PTEN-induced kinase1 (PINK1) is involved in autosomal recessive and early-onset PD. It is a serine-threonine kinase that is localized at the mitochondria. PINK1 protects cells against several toxic insults, which is abrogated by disease-mutations, suggesting that dysfunction of PINK1 might play a role in the pathogenesis of PD. In agreement, knockout of PINK1 in Drosophila results in mitochondrial dysfunction and in the death of dopaminergic neurons.
Pharmacological inhibition of proteasome activity was shown to lead to PINK1 accumulation. Indicating that PINK1 degradation depends on the ubiquitin-proteasome system (UPS). SIAH protein is an E3 ubiquitin-ligase that is involved in ubiquitination and proteasome-mediated degradation of specific proteins. A compromised proteasome activity in PD may lead to the accumulation of damaged or misfolded protein in the disease. Such protein accumulation may contribute to the pathogenesis of PD.
We have previously shown in our laboratory that SIAH ubiquitinates different PD Proteins, including synphilin-1 and α-synuclein, suggesting that SIAH-1 may play a role in PD. We now obtained results showing that SIAH-1 interacts with and ubiquitinates PINK1.The ubiquitination promoted by SIAH-1 leads to the proteasomal degradation of PINK1. We also investigated the interaction of SIAH-1 with PINK1 disease-mutants and its ability to promote their ubiquitination and degradation. We found that a frequent PINK1 mutation, G309D, is less degraded by SIAH-1, supporting the importance and specificity of PINK1ubiquitination and degradation by SIAH-1. Moreover, we investigated the role of SIAH-3 in the ability of SIAH-1 to ubiquitinate PINK1. We found that SIAH-3 negatively regulates SIAH-1 ubiquitin-ligase activity, decreasing the ubiquitination of PINK1 and promoting its cellular accumulation, independent of the polarization status of the mitochondria.
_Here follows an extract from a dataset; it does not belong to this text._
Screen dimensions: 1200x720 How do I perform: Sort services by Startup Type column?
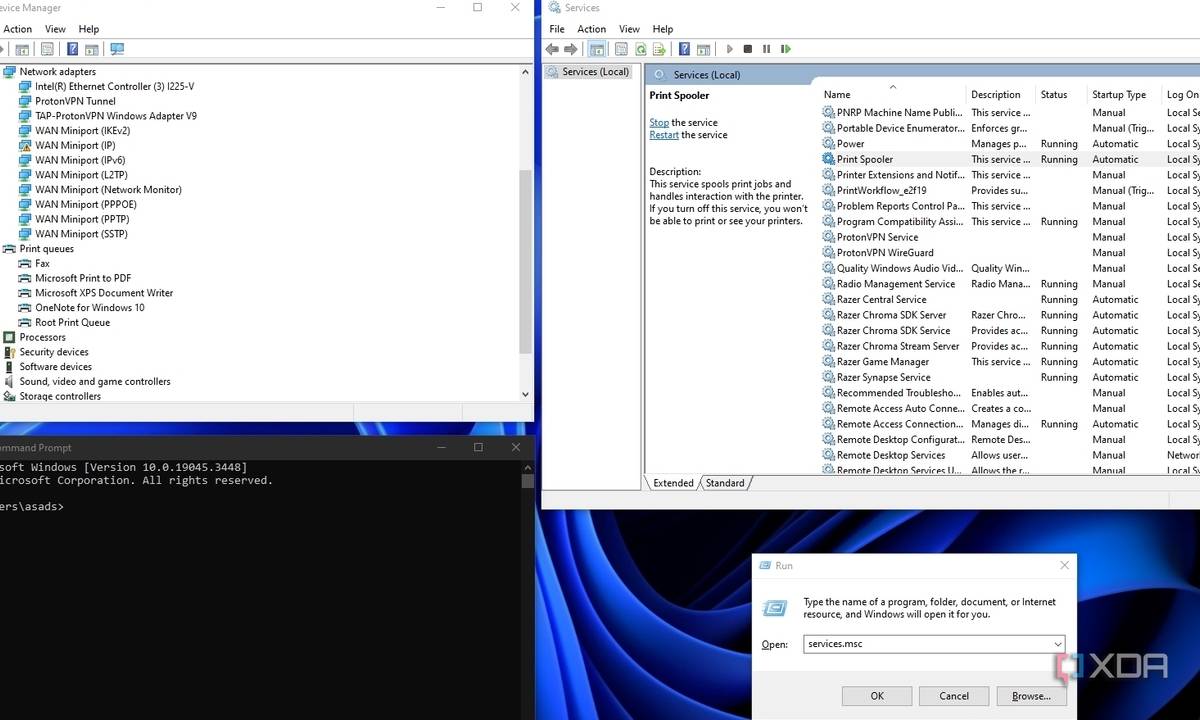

We raise the possibility that the ubiquitination of PINK1 by SIAH-1 is an important event in the cell, responsible to control PINK1 availability to maintain mitochondrial homeostasis. In addition, dysfunction of PINK1-SIAH-1 interaction and ubiquitination occur in the presence of PINK1 mutations and SIAH-3, with implications for the mitochondrial dysfunction observed in the disease.